The subliminals finally accuse Zarqari of 'one final
act of unscariness': 'Despite his weak living body
being blown completely to smithereens by the massive
American bombs, Zarqari's corpse remained weakly
intact, in a totally unterrifying manner, and allowed
itself be photographed - with unburnt beard, and with
only a few minor facial burns and grazes - and
fingerprinted for the infidel media to gloat over.'
Any doubts about the flick-book's authenticity were
quickly removed by a hasty forensic analysis of
fingerprint evidence on it. This showed totally
conclusively that it was drawn and first flicked this
afternoon by bin QucQoo himself - before being passed
at terrifying speed around the dirty hands of the
millions of anonymous members of his frightening
network hiding in scarey places all over the world.
Ends Item
+
‘bin QucQoo is CIA stooge,’ says whistle-blower
Another Itar News on the Hoof WORLD EXCLUSIVE
Dateline: a CIA whistleblower's hide-away hole,
somewhere in Canada between Qerbek and the 49th
Parallel, 10_06_2006 20:06 gmt
[Editors please note: the CIA whistleblower was not
paid any fee by Itar News for the interview
transcribed below - except, for the record, for his
standard CIA salary, which we pay him weekly, in cash,
using funds siphoned through to us through an illegal
CIA horse-crap-dealing money-laundering scheme.]

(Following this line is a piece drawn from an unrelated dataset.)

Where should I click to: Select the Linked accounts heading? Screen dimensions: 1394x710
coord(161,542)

by poop-scoop-sniffing press hound Dog McClot
Itar News can today exclusively reveal that The
World's Most Dangerous Man bin QucQoo al Maniac is in
fact a CIA agent hired to subvert the activities of
other CIA agents in a highly secretive
'back-blow-to-blow-back' operation.
The plot - code named 'Operation QuoQup' - was revealed
to us during a clandestine interview in his hide-away
with on-the-run CIA [Canuck Intelligence Agency]
French-Canadian whistle-blower Duval Quintessence.

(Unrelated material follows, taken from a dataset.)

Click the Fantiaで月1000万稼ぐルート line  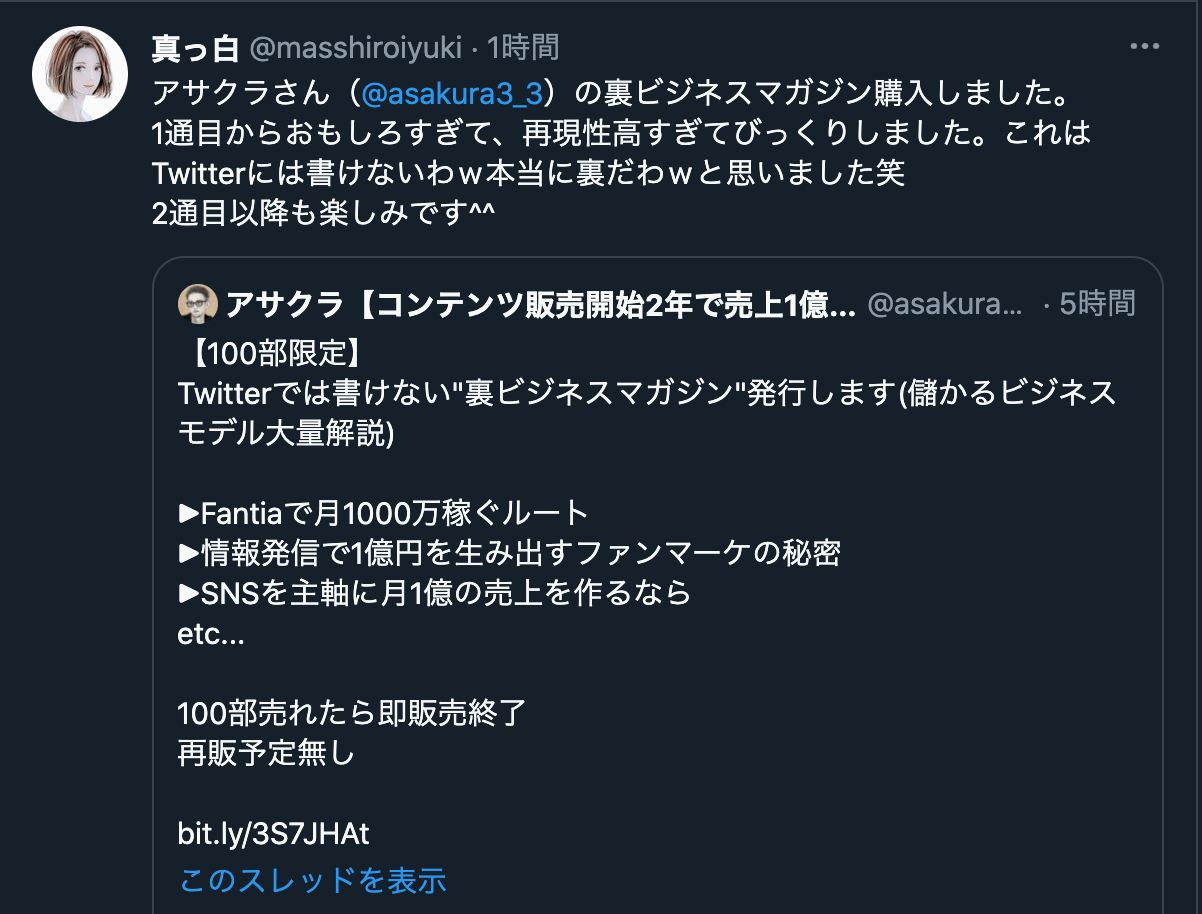tap(384, 513)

The interview was conducted on a '(nod and wink) no
naming of names (if you know what I mean?)' basis by a
team of anonymous reporters, over several days, in Mr
Quintessence's Canadian bolt hole. It is transcribed
in full below. [All names used are in fact real, but
have been changed to protect the anonymity of our
source.]
Interview Transcript:
Anonymous Itar News Reporters: In your own words, can
you please tell us Duval - if we may call you that -
when you first encountered The World's Most Dangerous
Man bin QucQoo al Maniac?
Duval Quintessence: Je premier a rencontré le Plus
casier de l'homme Dangereux de Le Monde al QucQoo Fou
Furieux le jeudi dernier, pourtant il a été appelé
alors El Faf Fuq Bin Falafel Faluki. Me fixe A ça
travaillait secret comme un cheval-merde vendeur dans
une ville de l'un-cheval - je ne peux pas donner
l'emplacement exact pour sécurité raisonne - sur la
borderlands de la République de Mooslamania.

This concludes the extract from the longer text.